# Exercices
- a) Indiquez, s’il vous plaît, quel produit était en cause dans le premier badbuzz décrit par le texte sur le badbuzz.
- b) Dans le texte sur le badbuzz, reprenez le passage qui débute aux mots "On a même vu" et s’arrête après "pas dire crise.", en changeant "sense-making" en "décryptage".

Il y a 10 ans, le premier badbuzz avait lieu. Un internaute essaie de contacter une entreprise pour lui dire que son produit, un cadenas, peut être ouvert avec un simple bic. Sans réponse, l’internaute publie une vidéo sur un blog. Plus de 3 millions de visites et 9 jours après, l’entreprise met en place un échange gratuit. Celle-ci n’y avait pas survécu : le mythe du badbuzz destructeur était né.
Aujourd’hui, après 10 ans et 197 cas plus tard, nous en sommes à un point où il y a eu en un an presque autant de cas que 9 ans durant.
On a même vu des cas où des marques provoquent sciemment un badbuzz dans le but de faire du buzz. Dès lors, est-ce que ce genre de crise a encore un impact ? Quel sens peuvent-elles donner aux entreprises qui les subissent et à ceux qui ne les subissent pas ? Qu’est ce que cela nous dit sur notre société ?
C’est à ces questions que je vais tenter de répondre en faisant un sense-making des crises 2.0 . J’ai également adapté le mot sens avec un artifice pour les faire coller aux 5 sens des êtres humains.
1. Le goût : l’importance d’identifier les actifs en jeux : crisounette ne veut pas dire crise.
S’il y est vrai qu’il y a plus de crises qu’auparavant, il faut aussi signaler qu’elles sont la plupart du temps négligeable. Ainsi il y a 88 % crises éphémères en 2013 pour 36 avant 2010.
Dès lors, il faut clarifier les actifs qui sont en jeux. Pour ce faire, j’ai réalisé un travail scientifique sur la réputation et sa place par rapport à l’e-reputation. Je me suis souvenu de mes cours de physique en latin-science et plus particulièrement de la théorie du noyau. Le noyau est ainsi composé de nucléons extrêmement liés et sa cohésion est assurée par l’interaction, forte, qui maintient l’ensemble. Je me suis dit que c’était exactement cela la réputation ! Je les ai classés en 3 couches distinctes :
- Le noyau réputationnel : il est relativement inerte, c’est un phénomène de construction très lent. Il y a une interaction forte entre chaque élément ce qui maintenant l’ensemble des éléments entre eux pour former un ensemble homogène Ces éléments sont les valeurs de marque (au sens de Fombrun), de son histoire, de l’expérience collective, des responsabilités sociétales et de l’image ancrée (le noyau d’image qui s’est transformé en réputation)

[Données de repérage de mots et d’éléments]
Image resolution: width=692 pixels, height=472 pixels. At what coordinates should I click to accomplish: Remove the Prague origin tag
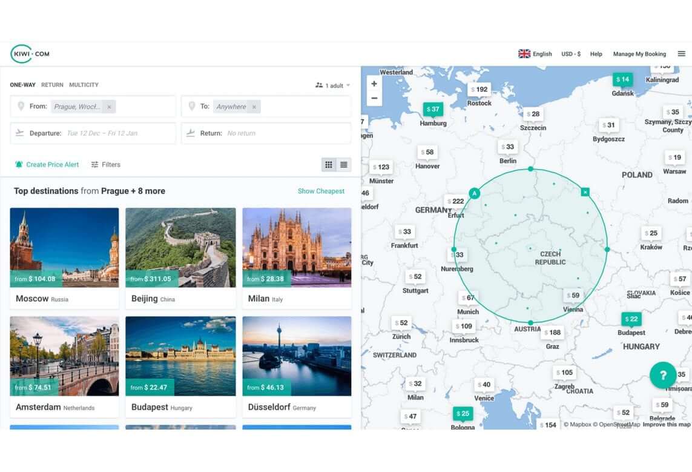[x=109, y=107]

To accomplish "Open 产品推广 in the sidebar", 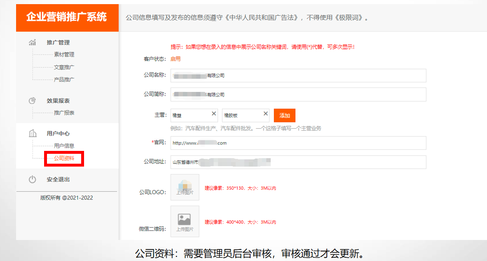I will [64, 80].
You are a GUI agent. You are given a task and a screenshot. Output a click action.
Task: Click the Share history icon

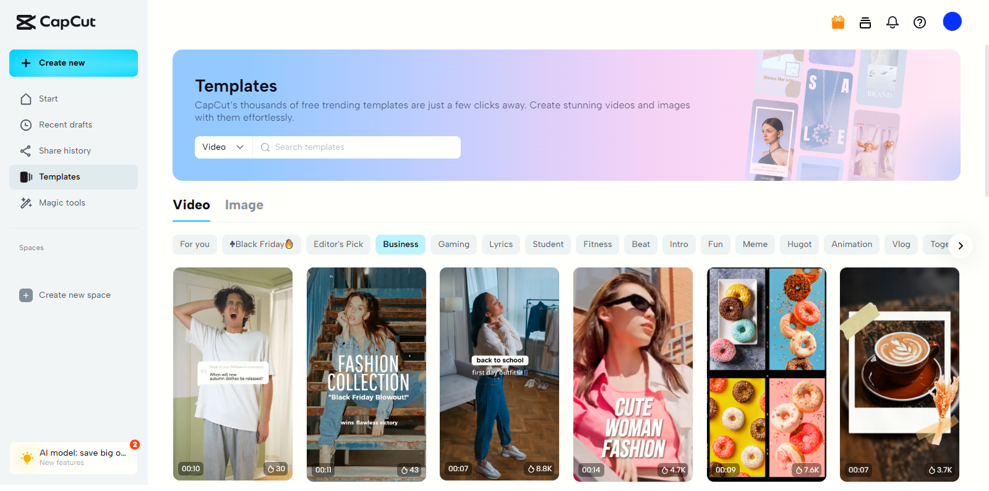click(26, 151)
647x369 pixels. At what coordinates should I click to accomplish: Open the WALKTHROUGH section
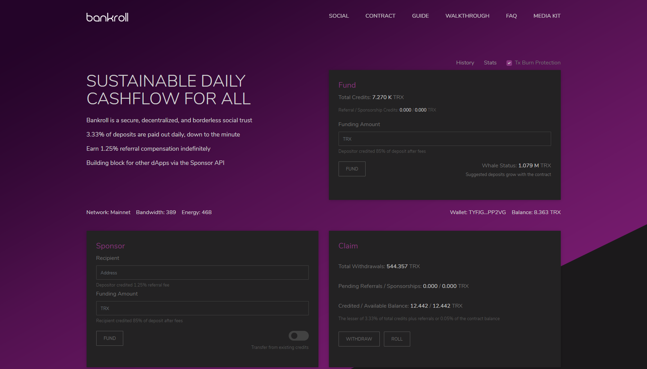point(467,16)

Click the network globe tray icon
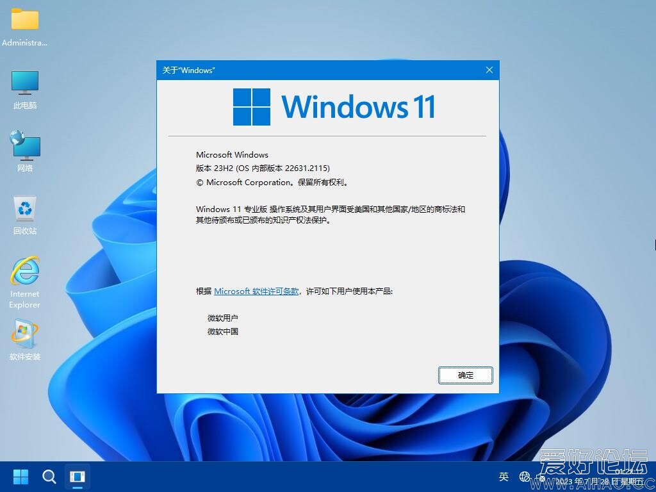[x=525, y=477]
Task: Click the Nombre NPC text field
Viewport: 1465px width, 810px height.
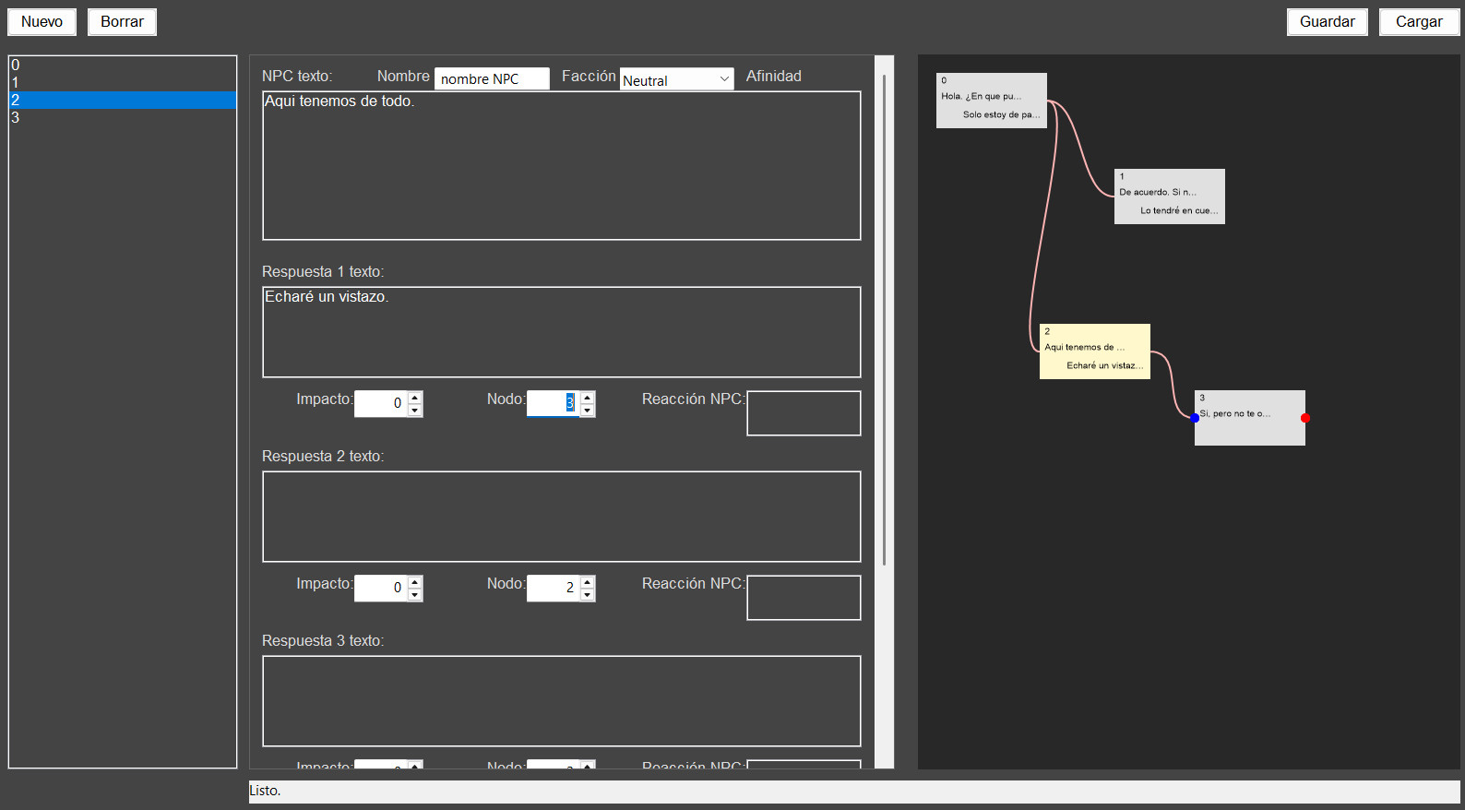Action: (x=491, y=79)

# Réponses par exercice
- a) Un cadenas, qui pouvait être ouvert avec un simple bic.

- b)
On a même vu des cas où des marques provoquent sciemment un badbuzz dans le but de faire du buzz. Dès lors, est-ce que ce genre de crise a encore un impact ? Quel sens peuvent-elles donner aux entreprises qui les subissent et à ceux qui ne les subissent pas ? Qu’est ce que cela nous dit sur notre société ?
C’est à ces questions que je vais tenter de répondre en faisant un décryptage des crises 2.0 . J’ai également adapté le mot sens avec un artifice pour les faire coller aux 5 sens des êtres humains.
1. Le goût : l’importance d’identifier les actifs en jeux : crisounette ne veut pas dire crise.